Fish are a valuable addition to a healthy diet as they provide essential nutrients like omega-3 fatty acids, which can reduce the risk of diseases such as cardiovascular disease, cancer, Alzheimer’s, dementia, age-related macular degeneration, and rheumatoid arthritis, among others. However, not all fish are safe to consume. Due to human industrial activities such as coal-fired electricity generation and waste incineration, large amounts of mercury have contaminated waterways and subsequently the fish living in them. When this mercury enters the marine food chain, it accumulates, leading to health risks like mercury poisoning.

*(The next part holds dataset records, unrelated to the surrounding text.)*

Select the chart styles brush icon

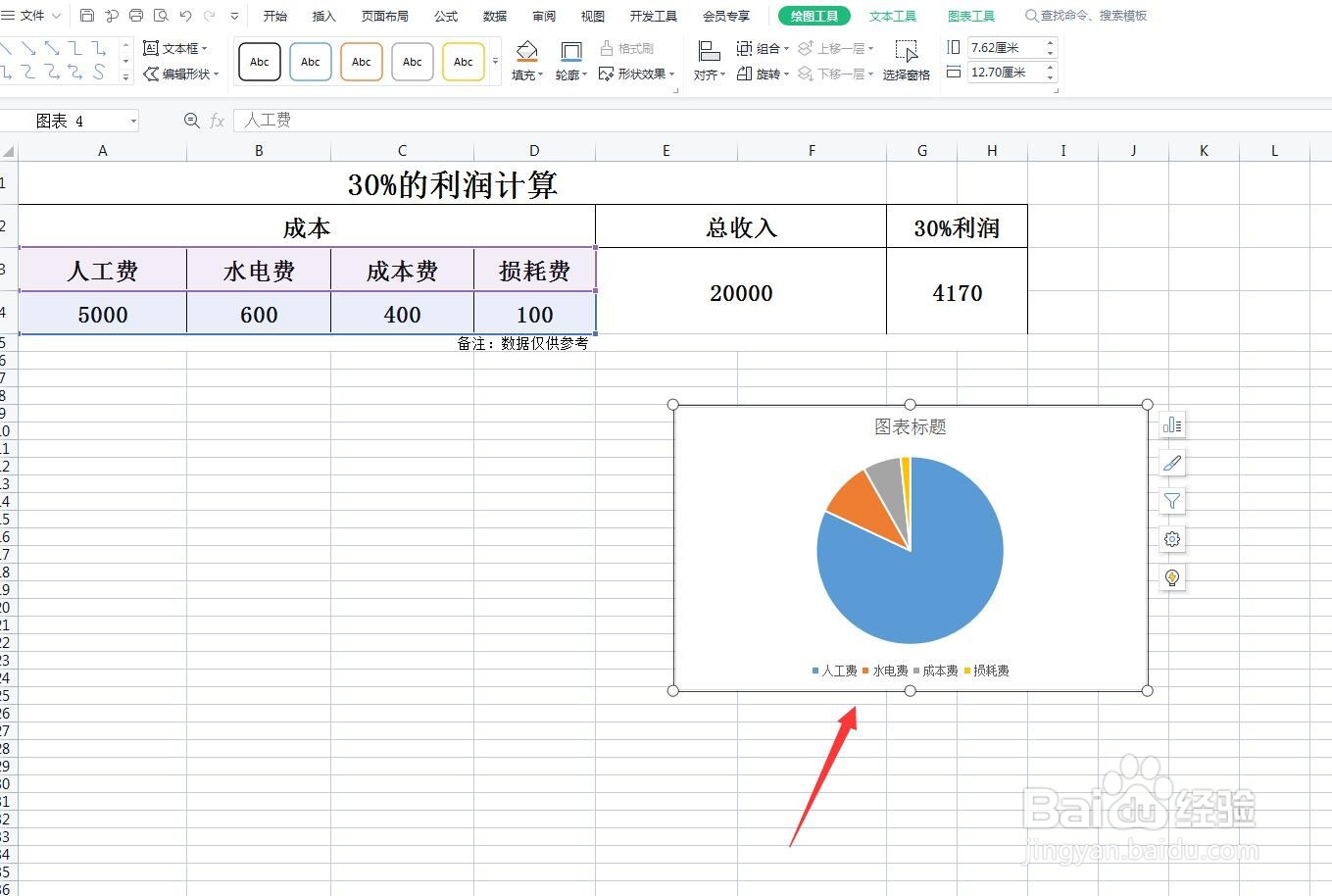pos(1172,462)
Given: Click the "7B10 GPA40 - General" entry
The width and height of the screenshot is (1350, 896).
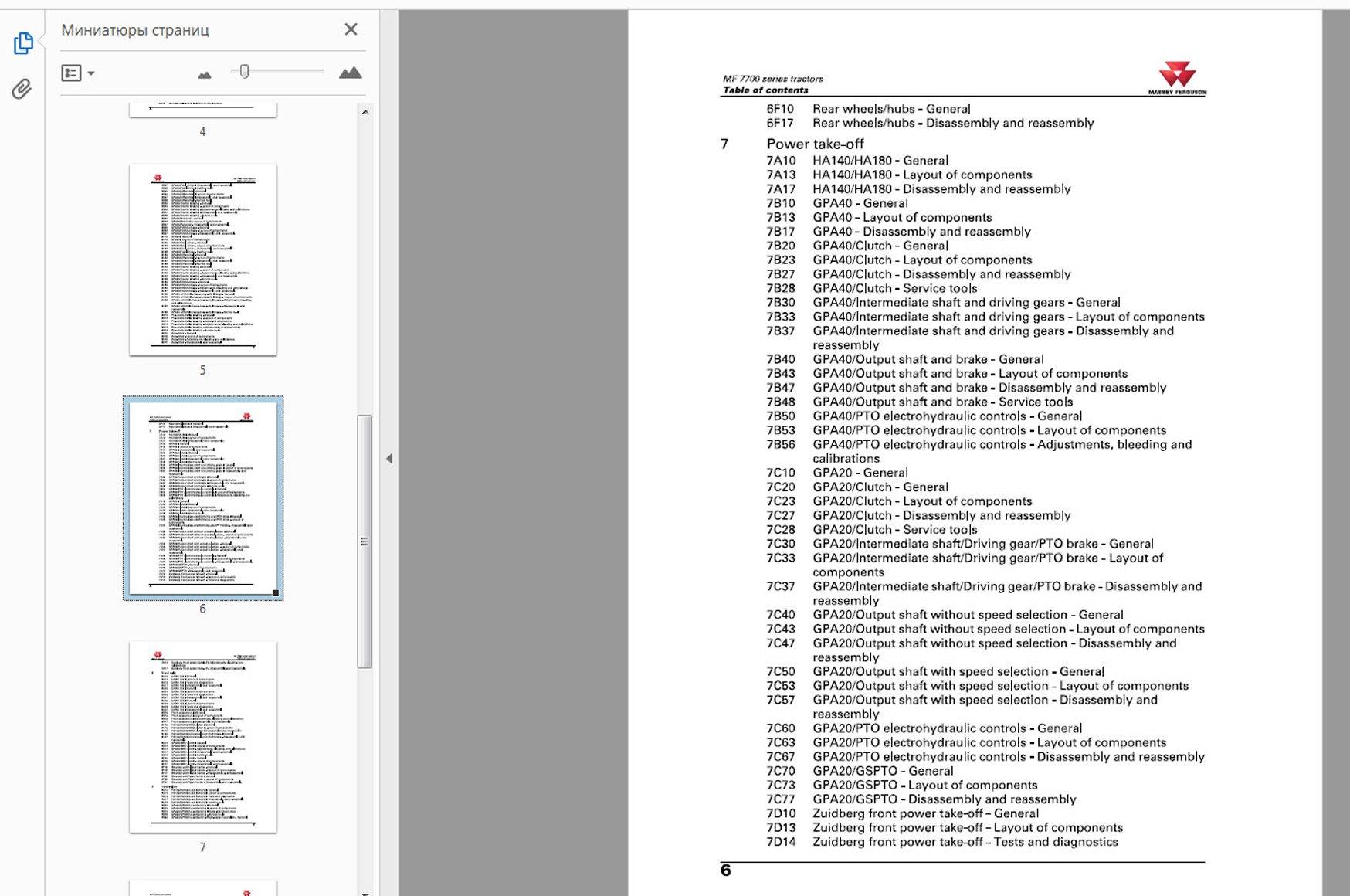Looking at the screenshot, I should click(x=860, y=203).
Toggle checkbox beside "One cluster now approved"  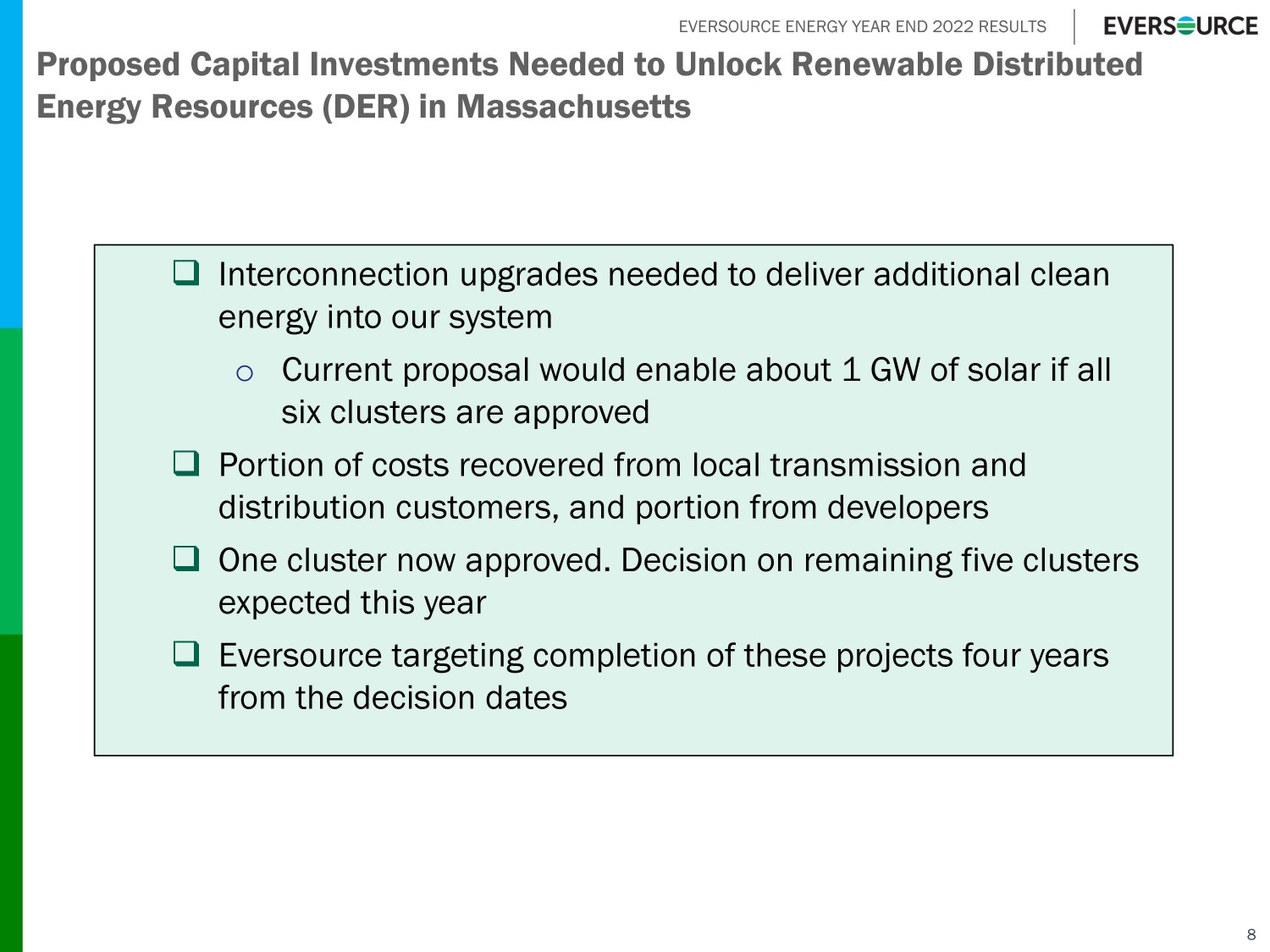tap(186, 559)
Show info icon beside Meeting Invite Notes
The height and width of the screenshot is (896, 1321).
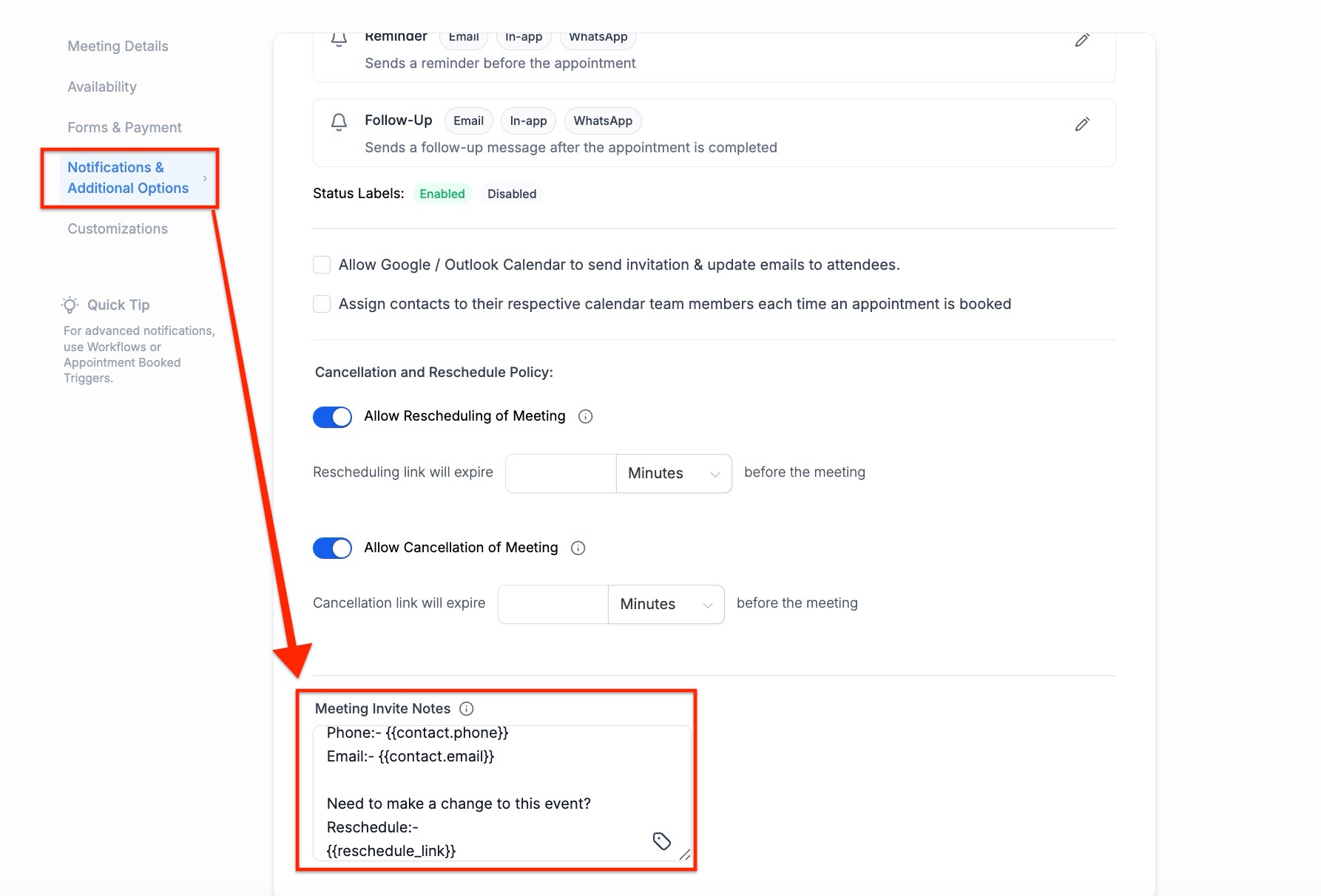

To address this issue, the US Food and Drug Administration (FDA) and the US Environmental Protection Agency (EPA) have issued guidelines on safe mercury consumption levels for humans. Additionally, the Environmental Defense Fund (EDF) offers recommendations on fish to avoid.
Several fish species are facing extinction due to overfishing and environmental degradation. Atlantic cod, Atlantic flatfish, caviar, Chilean bass, eel, and certain imported fish like Basa and King Crab should be consumed sparingly or avoided altogether due to health and environmental concerns.
To mitigate mercury toxicity from fish consumption, it is important to consume selenium-rich foods that may help prevent excessive mercury absorption. However, it is still essential to limit intake of high-mercury fish. Opt for sustainable seafood choices like wild-caught Alaskan salmon, Pacific Sardines, Atlantic mackerel, and Albacore tuna from US or Canadian sources.
Ultimately, making informed choices about the seafood we consume not only benefits our health but also contributes to the sustainability of our planet and its marine ecosystems. Prioritizing responsible seafood consumption is key to ensuring a healthier future for both ourselves and the environment.